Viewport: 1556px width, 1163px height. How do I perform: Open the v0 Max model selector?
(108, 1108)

* * *

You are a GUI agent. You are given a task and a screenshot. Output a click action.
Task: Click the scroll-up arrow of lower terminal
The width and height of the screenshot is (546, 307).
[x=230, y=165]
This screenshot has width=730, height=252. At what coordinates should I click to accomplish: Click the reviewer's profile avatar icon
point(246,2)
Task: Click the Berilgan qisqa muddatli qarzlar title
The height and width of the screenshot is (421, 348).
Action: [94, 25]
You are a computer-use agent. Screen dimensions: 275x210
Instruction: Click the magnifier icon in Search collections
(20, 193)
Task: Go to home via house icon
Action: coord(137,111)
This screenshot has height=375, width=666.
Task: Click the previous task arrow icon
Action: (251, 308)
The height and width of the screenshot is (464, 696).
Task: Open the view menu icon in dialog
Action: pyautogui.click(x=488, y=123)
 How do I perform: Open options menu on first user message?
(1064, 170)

==

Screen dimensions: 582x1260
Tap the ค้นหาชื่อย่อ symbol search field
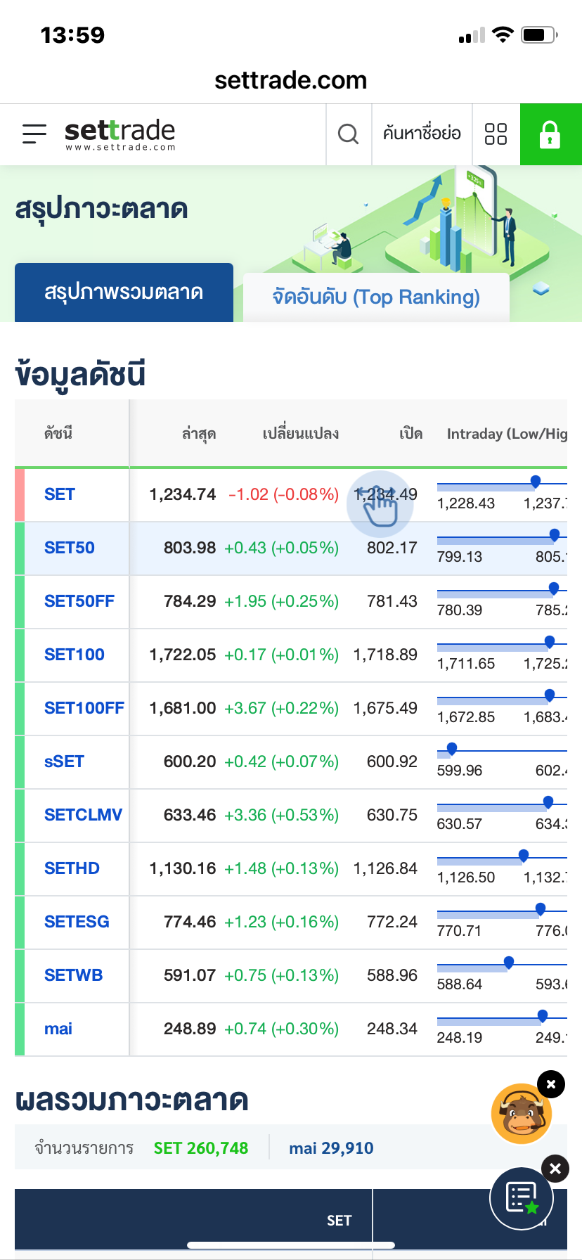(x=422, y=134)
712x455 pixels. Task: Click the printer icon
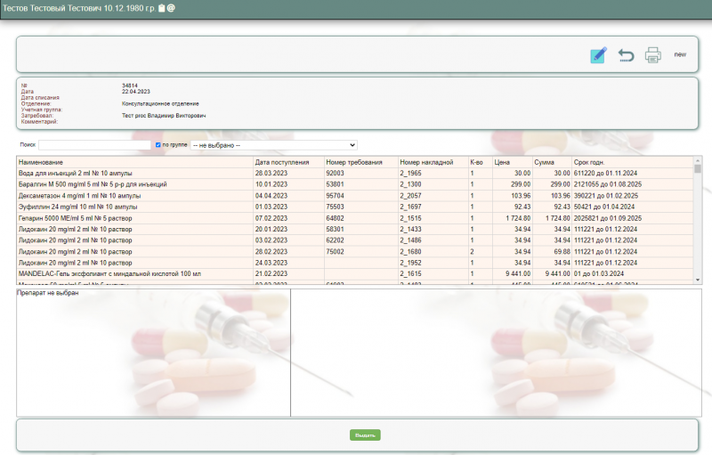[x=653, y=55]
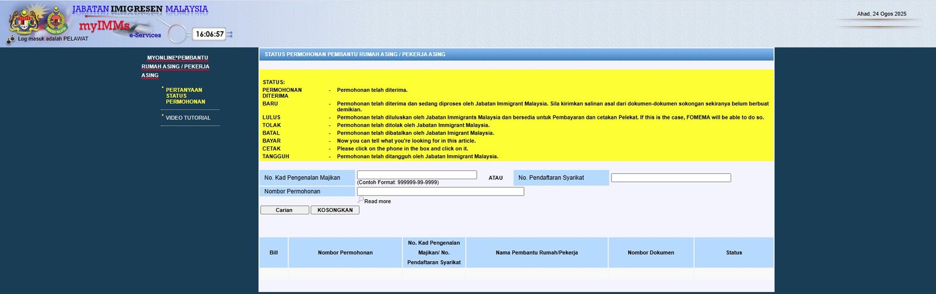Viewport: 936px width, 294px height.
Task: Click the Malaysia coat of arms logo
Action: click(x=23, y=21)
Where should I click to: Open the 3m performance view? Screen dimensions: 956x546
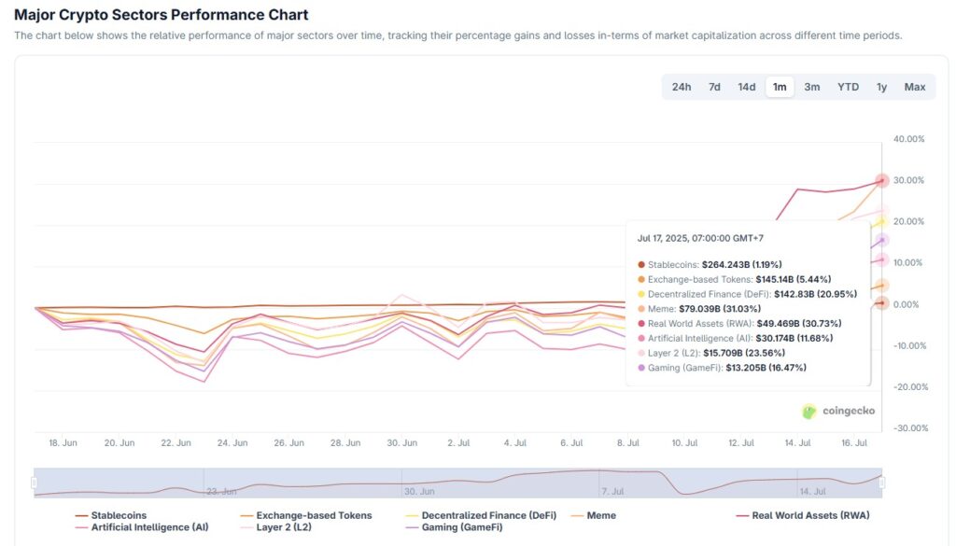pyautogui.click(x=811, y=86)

> [What the task asks] Find every line in the records above that contains the word "agent", and copy each one.

> [Solution for this problem]
You are a GUI agent. You are given a task and a screenshot. Output a click action.
You are a computer-use agent. Screen dimensions: 275x210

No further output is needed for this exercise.